_Page excerpt_:
● ● ● ● ● ● ●
Hillside Residence · Chittagong Sacred Threshold · Memory Vastu · Feng Shui · Bengali Vernacular

Mircea Eliade wrote that the home is the place where the chaos of profane space is consecrated into world. The doorsill is not a line on a plan; it is the edge of the ordinary. To dwell is to install a centre. To enter is to cross. The fire at the middle of the dwelling, the hearth, is the axis around which the rest of the cosmos arranges itself.

The studio gave a brief: design a home for an architect. The answer began before any line was drawn, with an X-Ray Study: eight pages of citations and diagrams asking what a home is, ontologically, before asking what one looks like. Eliade on sacred space. Zumthor on the brass door handle of his aunt's house, shaped like the back of a spoon, that taught him architecture before he had a word for it. The Vastu Purusha Mandala mapping the cosmos onto a square of ground. The principles of Feng Shui. Mowla's diagrams of the Bengali bari, its courtyard cradled at the centre, its verandahs negotiating with the monsoon. Each was a way of saying the same thing differently: home is not a programme; it is an orientation.
● ● ● ● ● ● ●
_Set exercise a_:
Please output the records as a JSON list of strings, one string per line, starting at the line that contains "You are a GUI" (that line included) and ending at the end of the records. Skip blank lines and leave the pictures out.

_Given data_:
● ● ● ● ● ● ●
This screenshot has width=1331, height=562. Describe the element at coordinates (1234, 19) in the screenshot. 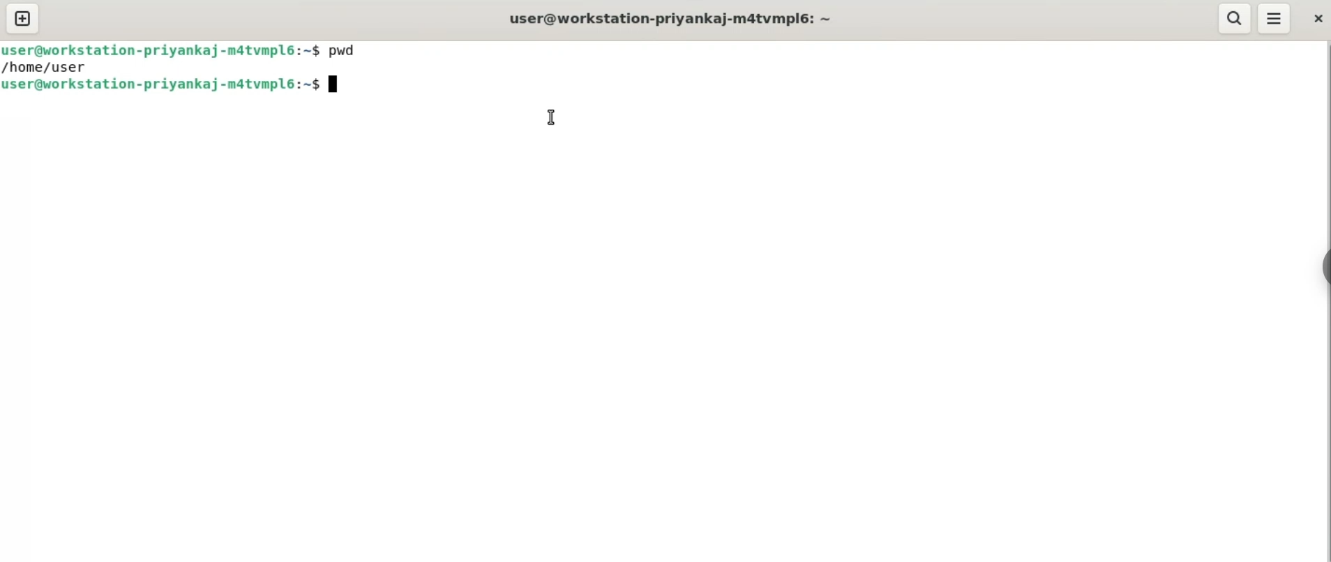

I see `search` at that location.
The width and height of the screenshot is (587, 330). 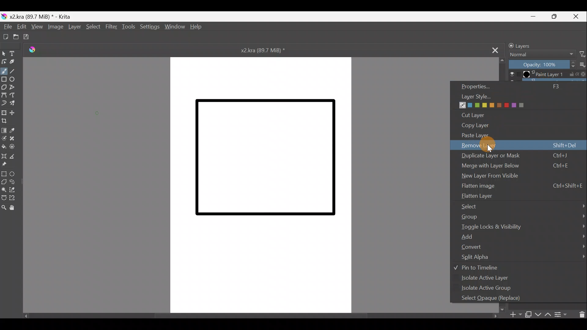 I want to click on Dynamic brush tool, so click(x=4, y=103).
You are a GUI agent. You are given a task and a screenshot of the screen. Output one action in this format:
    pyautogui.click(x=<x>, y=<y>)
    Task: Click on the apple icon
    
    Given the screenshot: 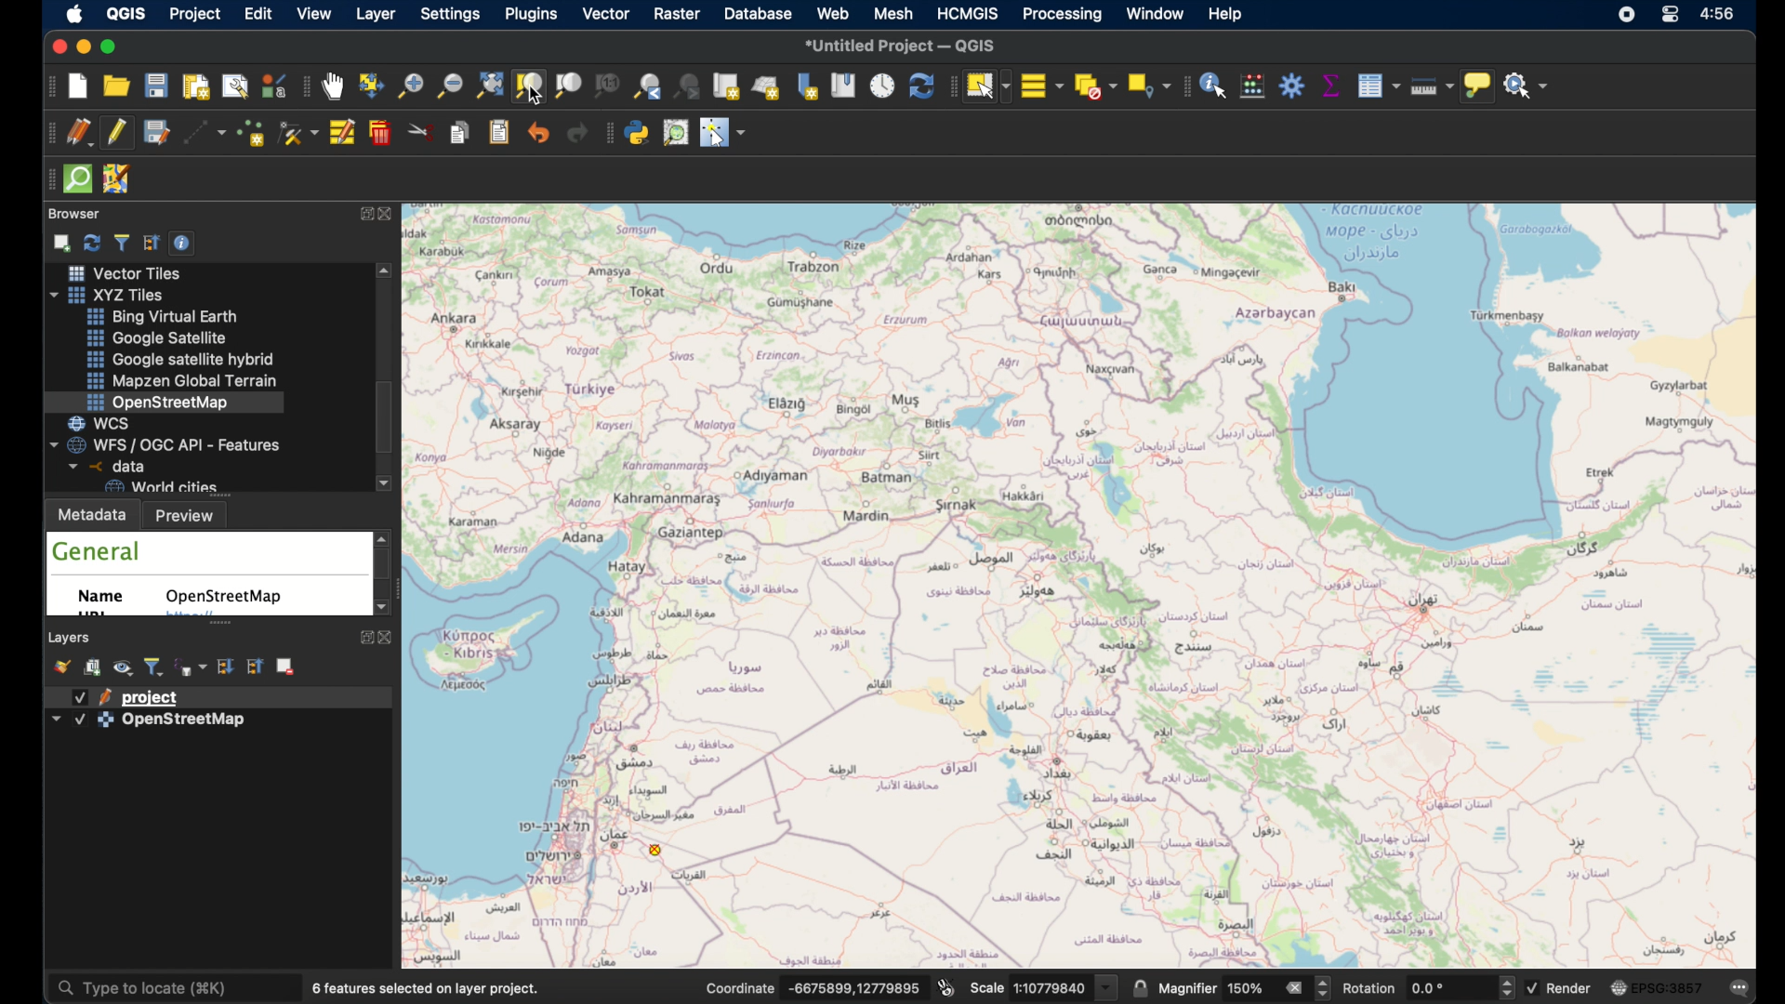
● ● ● ● ● ● ●
_Set exercise b_:
Continue the piece on the Chittagong hillside residence from its last sentence onward.

_Right answer a_:
[
  "You are a GUI agent. You are given a task and a screenshot of the screen. Output one action in this format:",
  "    pyautogui.click(x=<x>, y=<y>)",
  "    Task: Click on the apple icon",
  "    Given the screenshot: "
]

_Right answer b_:
The project's name is a small substitution. Eliade's phrase is "at the heart of the real". This residence keeps the cadence and changes one letter. The shift from heart to hearth pulls the question out of metaphor and back into matter, where the architect must answer it. Where the heart abstracts, the hearth burns. Where the heart symbolises, the hearth warms. The home becomes the place where the real is not contemplated but kindled.

The site is an 18,800 square foot plot in the Rangamati District of Chittagong Division, on the hillside above the Kaptai Lake. The ground here does not lie flat; it folds toward water. Section drives plan. Five levels step down the slope, the architect descending through their own dwelling before reaching the lake at the bottom and the sky at the top. The building is south-facing: every window opens toward the Kaptai Lake. The arrival is from above; the procession is gravitational. The house obeys the ground rather than negating it.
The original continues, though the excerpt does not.